Oil prices are trading sideways this Monday with some slim gains on the back of headlines that Saudi Arabia’s Aramco has postponed plans to boost its production from 12 to 13 million barrels per day by 2027. Still, the news only moves the price by a touch because the actual production was never close at these levels, and thus is not being taken away from markets. All in all, nothing changed much and this puts the Crude in a bit of a range between $75 and $80.
The US Dollar is entering a week in which it will move from one data point to the next. The glue or guidance that markets normally get from US Federal Reserve members’ speeches will not be taking place this week as the Fed has entered its blackout period ahead of the rate decision and Chairman Jerome Powell’s speech next week. Expect thus a very whipsaw week for the US Dollar, facing scenarios such as when one data point contradicts the next, or an accelerated move in one direction when all data falls in line with one bias.
Crude Oil (WTI) trades at $77.47 per barrel, and Brent Oil trades at $81.74 per barrel at the time of writing.
Oil news and market movers: Aramco retreats
●The situation in Gaza remains in a stalemate with no ceasefire deal reached over the weekend. With Ramadam having started, the people in Gaza remain in search of food and basic supplies.
●Saudi Aramco has halted its plans to boost its oil-production capacity. The reasoning behind it is the robust non-OPEC supply growth in recent months, which could create a severe supply glut in the market.
●Furthermore, Saudi Aramco is set to boost its dividend payments as elevated benchmark Oil prices are boosting revenue and cash flow for the company.
●An Oil tanker in India has hit a crude import terminal at Sikka port.
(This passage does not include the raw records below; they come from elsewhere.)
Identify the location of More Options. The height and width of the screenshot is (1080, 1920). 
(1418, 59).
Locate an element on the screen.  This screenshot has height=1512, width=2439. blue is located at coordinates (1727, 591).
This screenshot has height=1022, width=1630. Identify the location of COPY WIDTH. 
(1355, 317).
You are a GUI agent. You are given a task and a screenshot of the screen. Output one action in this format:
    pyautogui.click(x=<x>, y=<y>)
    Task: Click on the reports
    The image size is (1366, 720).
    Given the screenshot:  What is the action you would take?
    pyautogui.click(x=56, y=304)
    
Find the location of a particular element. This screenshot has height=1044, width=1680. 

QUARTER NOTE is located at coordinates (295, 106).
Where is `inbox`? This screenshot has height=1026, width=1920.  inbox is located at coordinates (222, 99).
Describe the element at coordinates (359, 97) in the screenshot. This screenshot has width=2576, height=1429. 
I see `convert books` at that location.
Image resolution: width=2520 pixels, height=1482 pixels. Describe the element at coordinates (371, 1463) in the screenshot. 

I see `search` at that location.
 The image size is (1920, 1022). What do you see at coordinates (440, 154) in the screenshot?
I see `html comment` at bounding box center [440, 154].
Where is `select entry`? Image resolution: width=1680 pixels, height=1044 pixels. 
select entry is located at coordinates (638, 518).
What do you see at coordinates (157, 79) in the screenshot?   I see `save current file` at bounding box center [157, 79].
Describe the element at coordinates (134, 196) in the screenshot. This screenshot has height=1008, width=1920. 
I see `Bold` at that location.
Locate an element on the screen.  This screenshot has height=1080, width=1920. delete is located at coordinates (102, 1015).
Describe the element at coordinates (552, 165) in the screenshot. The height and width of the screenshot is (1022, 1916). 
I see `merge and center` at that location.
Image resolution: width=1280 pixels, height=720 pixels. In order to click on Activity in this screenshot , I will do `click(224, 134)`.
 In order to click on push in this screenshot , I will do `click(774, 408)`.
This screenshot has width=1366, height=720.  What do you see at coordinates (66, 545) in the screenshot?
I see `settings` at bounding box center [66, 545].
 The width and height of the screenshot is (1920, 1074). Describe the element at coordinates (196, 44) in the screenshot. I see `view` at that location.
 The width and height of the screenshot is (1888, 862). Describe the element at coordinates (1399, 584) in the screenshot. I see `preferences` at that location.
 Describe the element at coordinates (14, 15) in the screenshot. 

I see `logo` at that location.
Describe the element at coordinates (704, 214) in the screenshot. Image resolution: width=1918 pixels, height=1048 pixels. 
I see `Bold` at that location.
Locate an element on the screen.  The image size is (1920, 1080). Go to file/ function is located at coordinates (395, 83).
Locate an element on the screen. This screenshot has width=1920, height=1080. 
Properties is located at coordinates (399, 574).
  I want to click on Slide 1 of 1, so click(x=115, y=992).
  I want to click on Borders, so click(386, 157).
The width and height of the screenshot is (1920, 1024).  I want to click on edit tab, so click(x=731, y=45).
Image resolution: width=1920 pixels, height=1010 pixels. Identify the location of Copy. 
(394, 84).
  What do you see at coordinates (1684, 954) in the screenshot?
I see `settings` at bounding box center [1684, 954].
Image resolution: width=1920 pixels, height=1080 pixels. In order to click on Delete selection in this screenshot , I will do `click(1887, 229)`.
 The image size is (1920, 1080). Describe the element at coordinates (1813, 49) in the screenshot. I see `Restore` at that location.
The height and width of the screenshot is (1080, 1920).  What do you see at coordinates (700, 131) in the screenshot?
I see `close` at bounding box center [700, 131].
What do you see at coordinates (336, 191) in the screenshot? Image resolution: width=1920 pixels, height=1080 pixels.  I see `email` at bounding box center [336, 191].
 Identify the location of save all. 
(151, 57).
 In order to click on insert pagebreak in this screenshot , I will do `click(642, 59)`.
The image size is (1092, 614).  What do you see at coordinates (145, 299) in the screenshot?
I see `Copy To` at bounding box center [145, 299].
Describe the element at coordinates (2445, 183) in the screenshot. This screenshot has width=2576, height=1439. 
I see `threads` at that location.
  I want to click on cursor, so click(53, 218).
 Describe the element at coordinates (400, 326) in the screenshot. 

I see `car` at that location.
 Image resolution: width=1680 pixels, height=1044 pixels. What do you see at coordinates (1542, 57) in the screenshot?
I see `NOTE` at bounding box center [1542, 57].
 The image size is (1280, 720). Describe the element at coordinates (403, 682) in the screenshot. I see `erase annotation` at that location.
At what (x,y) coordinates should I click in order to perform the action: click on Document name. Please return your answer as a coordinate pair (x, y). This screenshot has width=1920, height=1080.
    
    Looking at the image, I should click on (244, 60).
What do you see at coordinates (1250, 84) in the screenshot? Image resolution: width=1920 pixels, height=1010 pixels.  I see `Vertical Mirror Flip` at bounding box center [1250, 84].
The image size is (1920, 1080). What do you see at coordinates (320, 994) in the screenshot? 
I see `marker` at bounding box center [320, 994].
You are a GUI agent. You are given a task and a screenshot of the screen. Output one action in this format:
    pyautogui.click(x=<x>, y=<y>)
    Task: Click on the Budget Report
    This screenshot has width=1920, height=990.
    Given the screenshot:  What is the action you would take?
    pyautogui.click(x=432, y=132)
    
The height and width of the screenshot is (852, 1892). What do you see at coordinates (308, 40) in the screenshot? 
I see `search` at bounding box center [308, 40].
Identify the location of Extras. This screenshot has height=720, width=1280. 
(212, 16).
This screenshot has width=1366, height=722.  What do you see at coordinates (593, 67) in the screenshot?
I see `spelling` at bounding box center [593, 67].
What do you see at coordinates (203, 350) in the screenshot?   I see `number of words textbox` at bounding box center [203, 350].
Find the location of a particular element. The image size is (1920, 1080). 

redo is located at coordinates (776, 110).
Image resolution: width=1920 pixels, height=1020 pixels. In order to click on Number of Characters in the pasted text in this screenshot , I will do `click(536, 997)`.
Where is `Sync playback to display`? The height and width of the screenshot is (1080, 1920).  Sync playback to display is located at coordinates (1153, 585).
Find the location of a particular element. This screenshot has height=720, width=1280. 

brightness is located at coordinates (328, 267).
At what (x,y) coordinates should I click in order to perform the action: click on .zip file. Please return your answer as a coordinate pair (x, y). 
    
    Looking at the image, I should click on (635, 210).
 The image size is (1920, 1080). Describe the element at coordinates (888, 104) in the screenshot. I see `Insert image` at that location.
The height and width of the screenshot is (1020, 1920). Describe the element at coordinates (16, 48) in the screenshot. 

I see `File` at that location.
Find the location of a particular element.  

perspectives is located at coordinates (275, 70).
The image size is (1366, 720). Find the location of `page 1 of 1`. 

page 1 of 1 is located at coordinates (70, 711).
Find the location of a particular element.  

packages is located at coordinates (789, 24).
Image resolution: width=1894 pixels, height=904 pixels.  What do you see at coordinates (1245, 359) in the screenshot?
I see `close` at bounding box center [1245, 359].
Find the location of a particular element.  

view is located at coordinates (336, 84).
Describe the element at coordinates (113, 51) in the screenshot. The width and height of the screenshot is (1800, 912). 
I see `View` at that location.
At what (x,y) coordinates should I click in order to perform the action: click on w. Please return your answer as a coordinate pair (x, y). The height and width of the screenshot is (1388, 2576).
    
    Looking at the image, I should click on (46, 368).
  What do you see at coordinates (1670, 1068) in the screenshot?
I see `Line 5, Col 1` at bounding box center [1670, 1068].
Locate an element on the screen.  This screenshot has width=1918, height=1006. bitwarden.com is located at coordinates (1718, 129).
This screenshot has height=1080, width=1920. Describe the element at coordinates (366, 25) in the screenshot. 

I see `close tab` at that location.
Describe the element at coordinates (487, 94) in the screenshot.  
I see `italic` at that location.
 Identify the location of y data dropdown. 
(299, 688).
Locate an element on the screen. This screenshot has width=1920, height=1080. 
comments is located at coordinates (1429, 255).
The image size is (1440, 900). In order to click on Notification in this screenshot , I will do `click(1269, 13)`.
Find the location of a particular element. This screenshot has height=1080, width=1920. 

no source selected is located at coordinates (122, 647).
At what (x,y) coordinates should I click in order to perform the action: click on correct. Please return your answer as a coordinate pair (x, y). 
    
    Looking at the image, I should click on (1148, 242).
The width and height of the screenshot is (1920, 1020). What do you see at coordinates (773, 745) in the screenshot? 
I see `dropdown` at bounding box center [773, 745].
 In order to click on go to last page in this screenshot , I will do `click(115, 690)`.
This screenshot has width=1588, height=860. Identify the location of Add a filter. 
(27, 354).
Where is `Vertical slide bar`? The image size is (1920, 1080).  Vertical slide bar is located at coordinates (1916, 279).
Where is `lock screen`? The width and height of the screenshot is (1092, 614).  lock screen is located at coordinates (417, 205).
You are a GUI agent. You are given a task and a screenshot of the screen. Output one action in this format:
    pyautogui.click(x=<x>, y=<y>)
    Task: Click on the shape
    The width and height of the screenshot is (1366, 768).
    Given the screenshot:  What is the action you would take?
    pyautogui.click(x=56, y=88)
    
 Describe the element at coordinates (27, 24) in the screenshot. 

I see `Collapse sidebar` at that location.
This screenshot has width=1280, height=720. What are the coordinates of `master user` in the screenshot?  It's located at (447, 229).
The timing of possible delays in Crude deliveries is still unclear.
Oil Technical Analysis: Can the US keep this up?
Oil prices are starting to give shape to a bandwidth between $75 and $80 as a healthy equilibrium between buyers and sellers appears to be in place. The fact that Saudi Aramco did not go ahead with its production boost shows that it sees no urgency to do so, although these plans are ready in a drawer to be pulled out one day. With the US Dollar tilted to more weakness, more upside in Oil could still be on the horizon.
Oil bulls still clearly see more upside potential. The break above $80 though does not seem to be taking place that quickly, and $86 is appearing as the next cap. Further up, $86.90 follows suit before targeting $89.64 and $93.98 as top levels.
On the downside, the 100-day and the 55-day Simple Moving Averages (SMA) are near $75.71 and $75.31, respectively. Add the pivotal level near $75.27, and it looks like the downside is very limited and well-equipped to resist the selling pressure.